Bundesrat: Höherer Bundesanteil an den Kosten für die Entsorgung der radioaktiven Abfälle

(Bundesrat) Ende 2018 zeigten neue Berechnungen, dass diese Beiträge Bundes für Kosten der Entsorgung der radioaktiven Abfälle aus Medizin, Industrie und Forschung seit Jahren zu tief waren, weil das Volumen der Bundesabfälle seit geraumer Zeit deutlich grösser ist als ursprünglich angenommen. An seiner Sitzung vom 27. September 2019 hat der Bundesrat deshalb beschlossen, die aufgelaufene Schuld mit einer Einmalzahlung an die Nagra definitiv zu tilgen und die Jahresbeiträge des Bundes ab 2020 anzupassen. (Texte en français >>)


Demnach soll die bis zum 31. Dezember 2019 aufgelaufene Bundesschuld in Höhe von 137.8 Millionen Franken zuzüglich 10.6 Millionen Franken Mehrwertsteuer im Rahmen einer einmaligen Nachzahlung des Bundes an die Nagra abschliessend getilgt werden.

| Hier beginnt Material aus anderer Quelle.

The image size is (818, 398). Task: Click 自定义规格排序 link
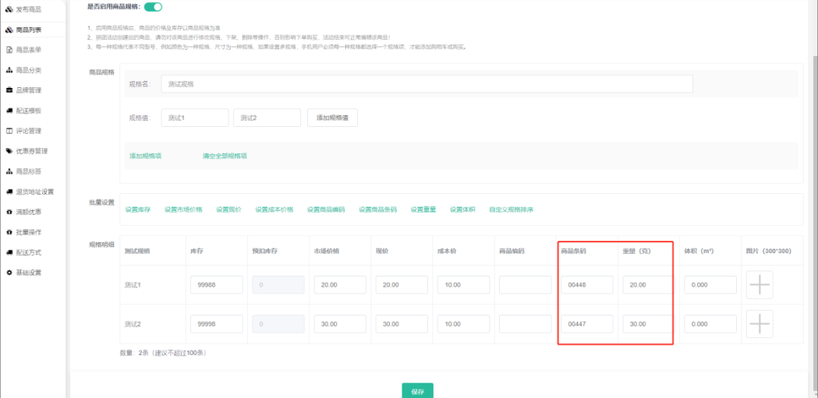click(x=511, y=210)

Weiter werden die Beiträge des Bundes ab 2020 angepasst. Dies nach Massgabe der volumenmässigen Anteile des Bundes am Total der radioaktiven Abfälle. Die Abfallvolumina sollen alle fünf Jahre im Rahmen des vom Bundesrat zu genehmigenden Entsorgungsprogramms überprüft und die Beiträge des Bundes ausgeglichen werden. Der Bundesrat wird die einmalige Nachzahlung und den neuen Jahresbeitrag dem Parlament in einer Nachmeldung zum Voranschlag 2020 zur Genehmigung unterbreiten.

Radioaktive Abfälle im Verantwortungsbereich des Bundes fallen in den Forschungsanlagen des Bundes an, aber auch in der Industrie, an Spitälern sowie an weiteren Forschungsinstitutionen. Diese Abfälle sollen später in geologischen Tiefenlagern entsorgt werden, zusammen mit den Abfällen der schweizerischen Kernkraftwerke, für welche die Betreiber der Kernkraftwerke verantwortlich sind.